▶

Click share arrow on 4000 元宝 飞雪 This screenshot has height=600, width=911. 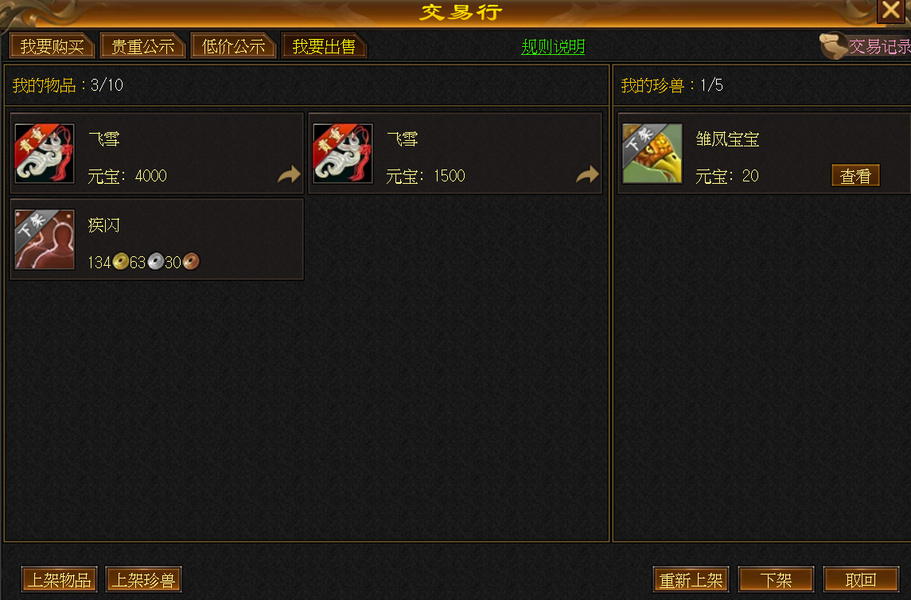pos(289,174)
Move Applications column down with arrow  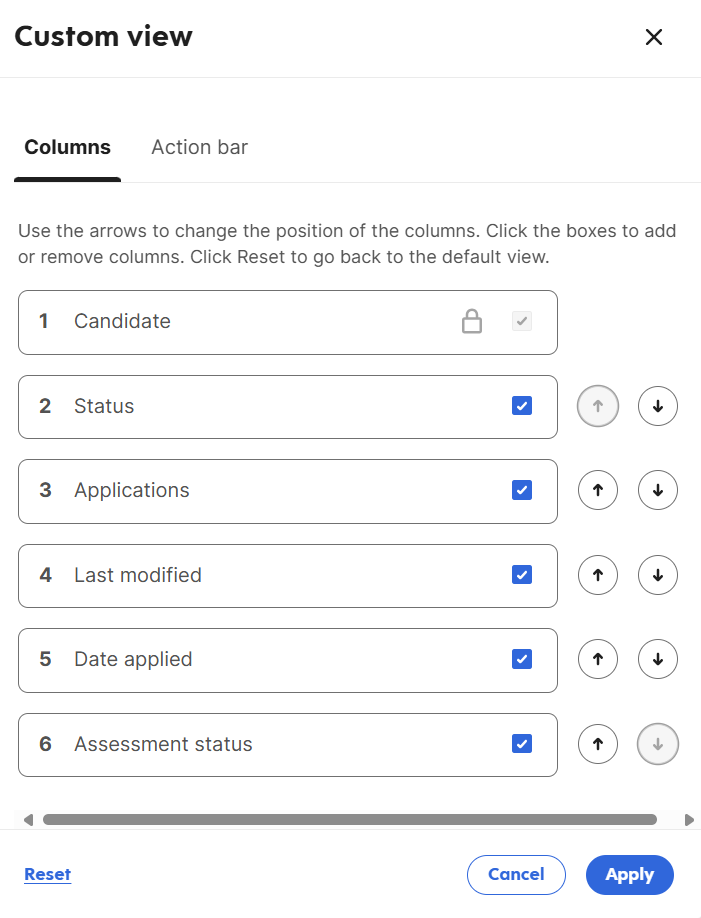click(x=658, y=491)
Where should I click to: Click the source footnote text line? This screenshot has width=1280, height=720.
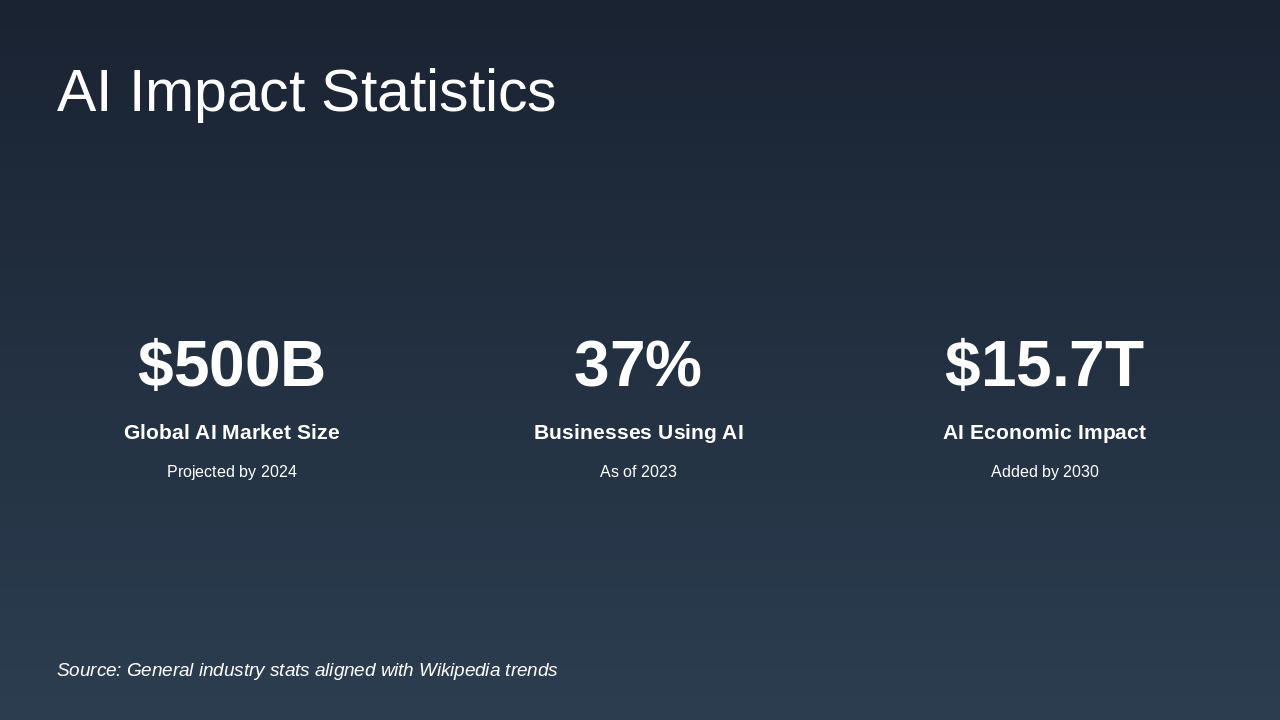pyautogui.click(x=306, y=670)
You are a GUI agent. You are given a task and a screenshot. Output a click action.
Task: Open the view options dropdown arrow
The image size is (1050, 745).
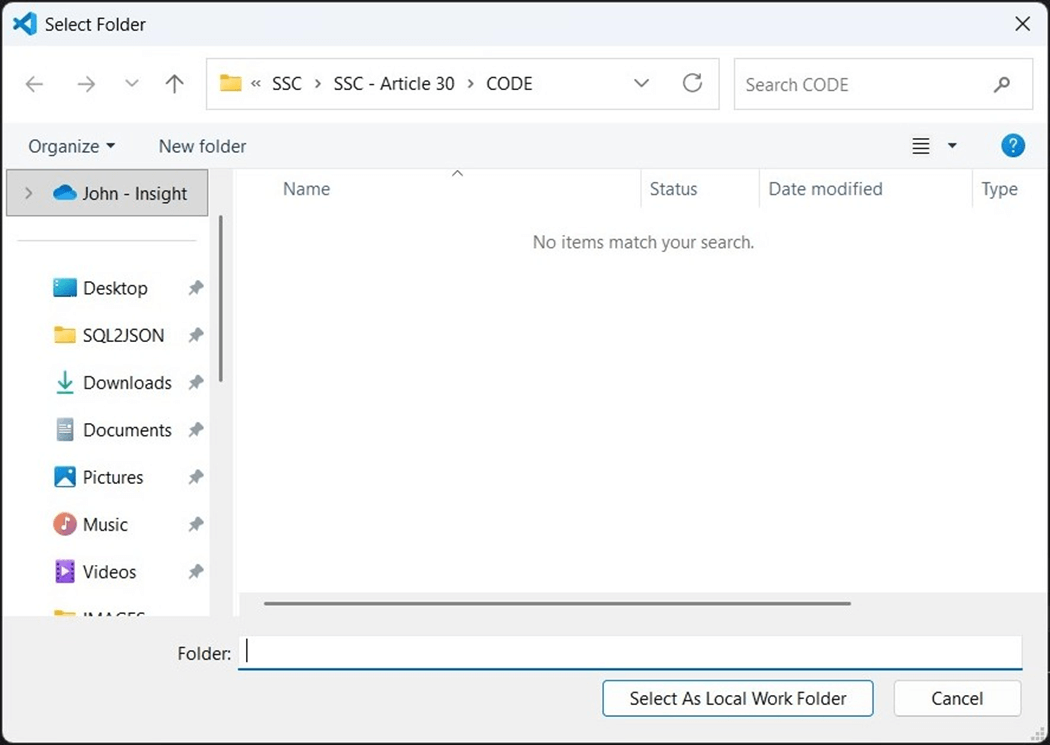[x=952, y=146]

◀

**WRITTEN TASK:** Starting with the line that contains "You are a GUI" and going on through the last of the lines, switch "dropdown" to "drop-down" and give those lines again with everything else unchanged. Leave the pictures out of your answer.

**RESULT BELOW:**
You are a GUI agent. You are given a task and a screenshot. Output a click action.
Task: Open the view options drop-down arrow
The image size is (1050, 745).
[x=952, y=146]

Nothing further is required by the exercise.